→ EXERCISE MATERIALS
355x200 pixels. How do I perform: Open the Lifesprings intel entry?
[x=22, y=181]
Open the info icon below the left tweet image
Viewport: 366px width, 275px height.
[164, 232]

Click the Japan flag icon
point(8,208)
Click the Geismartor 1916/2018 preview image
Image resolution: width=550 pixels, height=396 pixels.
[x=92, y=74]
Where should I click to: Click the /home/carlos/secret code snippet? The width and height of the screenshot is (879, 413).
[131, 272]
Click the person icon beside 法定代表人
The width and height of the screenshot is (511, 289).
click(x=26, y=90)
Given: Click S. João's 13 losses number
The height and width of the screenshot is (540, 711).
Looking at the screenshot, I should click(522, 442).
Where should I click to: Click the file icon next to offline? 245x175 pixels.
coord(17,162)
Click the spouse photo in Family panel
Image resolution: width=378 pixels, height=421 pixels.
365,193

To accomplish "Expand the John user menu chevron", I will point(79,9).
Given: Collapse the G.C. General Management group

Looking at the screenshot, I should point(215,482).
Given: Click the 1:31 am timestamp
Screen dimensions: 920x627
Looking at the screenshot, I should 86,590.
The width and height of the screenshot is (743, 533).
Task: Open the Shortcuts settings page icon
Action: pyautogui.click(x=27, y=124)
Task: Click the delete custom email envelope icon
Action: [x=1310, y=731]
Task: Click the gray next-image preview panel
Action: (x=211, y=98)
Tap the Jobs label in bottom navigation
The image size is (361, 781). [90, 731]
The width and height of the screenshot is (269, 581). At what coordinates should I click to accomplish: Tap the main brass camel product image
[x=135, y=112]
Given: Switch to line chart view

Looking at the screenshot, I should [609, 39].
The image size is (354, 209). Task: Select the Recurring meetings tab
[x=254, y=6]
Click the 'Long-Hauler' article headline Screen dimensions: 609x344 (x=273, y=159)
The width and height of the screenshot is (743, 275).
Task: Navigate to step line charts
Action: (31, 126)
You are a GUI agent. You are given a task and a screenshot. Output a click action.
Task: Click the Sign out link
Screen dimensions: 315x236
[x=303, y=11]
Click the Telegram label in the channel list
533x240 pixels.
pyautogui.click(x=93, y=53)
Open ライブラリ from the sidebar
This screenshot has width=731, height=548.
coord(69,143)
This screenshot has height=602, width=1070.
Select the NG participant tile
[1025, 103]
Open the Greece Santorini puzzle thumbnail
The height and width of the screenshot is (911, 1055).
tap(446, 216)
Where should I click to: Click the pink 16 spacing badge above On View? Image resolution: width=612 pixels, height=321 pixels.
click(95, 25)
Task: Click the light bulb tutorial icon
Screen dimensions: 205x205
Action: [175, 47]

→ EXERCISE DESCRIPTION
Copy all of the data above, character for character.

→ ANSWER TO THE PROBLEM
355x200 pixels. How do I perform: Open the Lifesprings intel entry?
[x=22, y=181]
Open the info icon below the left tweet image
Viewport: 366px width, 275px height.
[164, 232]

Click the Japan flag icon
point(8,208)
Click the Geismartor 1916/2018 preview image
Image resolution: width=550 pixels, height=396 pixels.
[x=92, y=74]
Where should I click to: Click the /home/carlos/secret code snippet? The width and height of the screenshot is (879, 413).
[131, 272]
Click the person icon beside 法定代表人
The width and height of the screenshot is (511, 289).
click(x=26, y=90)
Given: Click S. João's 13 losses number
The height and width of the screenshot is (540, 711).
Looking at the screenshot, I should click(522, 442).
Where should I click to: Click the file icon next to offline? 245x175 pixels.
coord(17,162)
Click the spouse photo in Family panel
Image resolution: width=378 pixels, height=421 pixels.
365,193

To accomplish "Expand the John user menu chevron", I will point(79,9).
Given: Collapse the G.C. General Management group

Looking at the screenshot, I should point(215,482).
Given: Click the 1:31 am timestamp
Screen dimensions: 920x627
Looking at the screenshot, I should 86,590.
The width and height of the screenshot is (743, 533).
Task: Open the Shortcuts settings page icon
Action: pyautogui.click(x=27, y=124)
Task: Click the delete custom email envelope icon
Action: [x=1310, y=731]
Task: Click the gray next-image preview panel
Action: (x=211, y=98)
Tap the Jobs label in bottom navigation
The image size is (361, 781). [90, 731]
The width and height of the screenshot is (269, 581). At what coordinates should I click to accomplish: Tap the main brass camel product image
[x=135, y=112]
Given: Switch to line chart view

Looking at the screenshot, I should [609, 39].
The image size is (354, 209). Task: Select the Recurring meetings tab
[x=254, y=6]
Click the 'Long-Hauler' article headline Screen dimensions: 609x344 (x=273, y=159)
The width and height of the screenshot is (743, 275).
Task: Navigate to step line charts
Action: (31, 126)
You are a GUI agent. You are given a task and a screenshot. Output a click action.
Task: Click the Sign out link
Screen dimensions: 315x236
[x=303, y=11]
Click the Telegram label in the channel list
533x240 pixels.
pyautogui.click(x=93, y=53)
Open ライブラリ from the sidebar
This screenshot has width=731, height=548.
coord(69,143)
This screenshot has height=602, width=1070.
Select the NG participant tile
[1025, 103]
Open the Greece Santorini puzzle thumbnail
The height and width of the screenshot is (911, 1055).
tap(446, 216)
Where should I click to: Click the pink 16 spacing badge above On View? Image resolution: width=612 pixels, height=321 pixels.
click(95, 25)
Task: Click the light bulb tutorial icon
Screen dimensions: 205x205
Action: [175, 47]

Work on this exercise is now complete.